Appeal to creativity
At the peak, he was even allowed to accompany the Olympic torch relay of 65 thousand kilometers from Athens to Sochi with ten trucks. ‘It was the longest route that flame has ever traveled’, Voerman smiles. “We had to go all over Russia with the idea that in every region an athlete would be ready to take over, but that was not the case everywhere. In the end, our drivers put on such an Olympic outfit and walked part of the route.’ According to Voerman, it is typical of doing business in Russia: that has always involved improvisation.
And now the creativity of the entrepreneur and his colleague Dennis van Diemen in Moscow is once again being called upon. They have to get the boxes with ‘books’ and ‘kitchenware’ from Russia to The Hague. And that is no mean feat. ‘The Ukrainians were the drivers in recent years, but they are now in the army,’ says Voerman. ‘And the Russians find it exciting to drive in the EU with a Russian license plate.’

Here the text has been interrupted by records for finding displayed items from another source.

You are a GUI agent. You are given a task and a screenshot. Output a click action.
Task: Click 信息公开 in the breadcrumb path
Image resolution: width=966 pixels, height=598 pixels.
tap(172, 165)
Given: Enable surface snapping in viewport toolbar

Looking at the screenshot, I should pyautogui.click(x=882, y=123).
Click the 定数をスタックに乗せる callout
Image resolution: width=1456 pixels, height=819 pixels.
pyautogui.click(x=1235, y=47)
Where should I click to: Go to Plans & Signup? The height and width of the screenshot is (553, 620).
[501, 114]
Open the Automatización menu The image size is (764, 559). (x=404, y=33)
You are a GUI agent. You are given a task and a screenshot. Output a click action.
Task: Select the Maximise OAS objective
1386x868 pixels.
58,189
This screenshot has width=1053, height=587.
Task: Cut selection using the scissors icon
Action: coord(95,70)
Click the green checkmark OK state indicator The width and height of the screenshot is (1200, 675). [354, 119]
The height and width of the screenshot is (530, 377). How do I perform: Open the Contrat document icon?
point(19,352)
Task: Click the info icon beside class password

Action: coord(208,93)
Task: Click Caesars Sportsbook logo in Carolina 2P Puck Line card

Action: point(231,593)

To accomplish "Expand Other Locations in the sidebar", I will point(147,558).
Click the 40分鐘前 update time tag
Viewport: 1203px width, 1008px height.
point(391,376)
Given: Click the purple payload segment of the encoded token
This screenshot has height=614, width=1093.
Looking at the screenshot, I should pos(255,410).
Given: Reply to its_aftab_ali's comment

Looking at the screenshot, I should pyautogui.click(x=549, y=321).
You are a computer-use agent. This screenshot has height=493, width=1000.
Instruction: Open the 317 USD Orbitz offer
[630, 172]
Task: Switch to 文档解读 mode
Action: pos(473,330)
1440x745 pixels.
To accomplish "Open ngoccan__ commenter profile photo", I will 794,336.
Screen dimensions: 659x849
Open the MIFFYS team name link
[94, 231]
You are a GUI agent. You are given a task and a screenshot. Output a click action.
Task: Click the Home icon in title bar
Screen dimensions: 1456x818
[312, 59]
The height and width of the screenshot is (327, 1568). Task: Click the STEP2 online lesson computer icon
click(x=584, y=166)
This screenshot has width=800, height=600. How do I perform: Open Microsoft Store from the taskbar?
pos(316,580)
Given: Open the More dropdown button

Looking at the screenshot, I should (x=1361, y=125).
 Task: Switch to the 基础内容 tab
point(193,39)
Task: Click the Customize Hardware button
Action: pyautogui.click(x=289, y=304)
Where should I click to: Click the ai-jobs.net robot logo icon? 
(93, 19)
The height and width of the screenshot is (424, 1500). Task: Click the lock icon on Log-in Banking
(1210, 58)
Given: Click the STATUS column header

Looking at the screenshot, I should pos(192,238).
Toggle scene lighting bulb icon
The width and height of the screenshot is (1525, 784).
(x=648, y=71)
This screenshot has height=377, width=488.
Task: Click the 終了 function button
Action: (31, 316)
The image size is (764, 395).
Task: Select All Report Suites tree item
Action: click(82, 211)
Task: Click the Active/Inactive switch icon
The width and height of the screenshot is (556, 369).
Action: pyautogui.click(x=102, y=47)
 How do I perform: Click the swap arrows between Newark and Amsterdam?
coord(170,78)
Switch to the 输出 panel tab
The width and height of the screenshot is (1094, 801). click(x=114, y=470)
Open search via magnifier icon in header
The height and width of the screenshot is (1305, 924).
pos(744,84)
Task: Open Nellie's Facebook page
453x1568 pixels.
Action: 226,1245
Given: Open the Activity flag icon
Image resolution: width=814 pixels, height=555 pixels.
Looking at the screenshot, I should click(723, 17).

In the end, Voerman succeeds: an ailing Russian state company appears to dare to lend drivers to Voerman. After a journey of a week, via Minsk, the Baltic States and Poland, the first driver arrives in The Hague. There is not much time to rest: tonight he will drive back to Russia with a new load. This time with the stuff of Russians returning.
What particularly hurts Voerman is that this will probably be his last feat of arms in Russia. Unless regime change comes, he doesn’t expect international companies to resume operations anytime soon. He has already been ordered by a credit card company to throw the entire estate in the garbage container. It means farewell to 20 percent turnover, but more importantly: 23 employees and 28 years of life’s work. “We turned on the light in Russia and now we have to turn it off again.”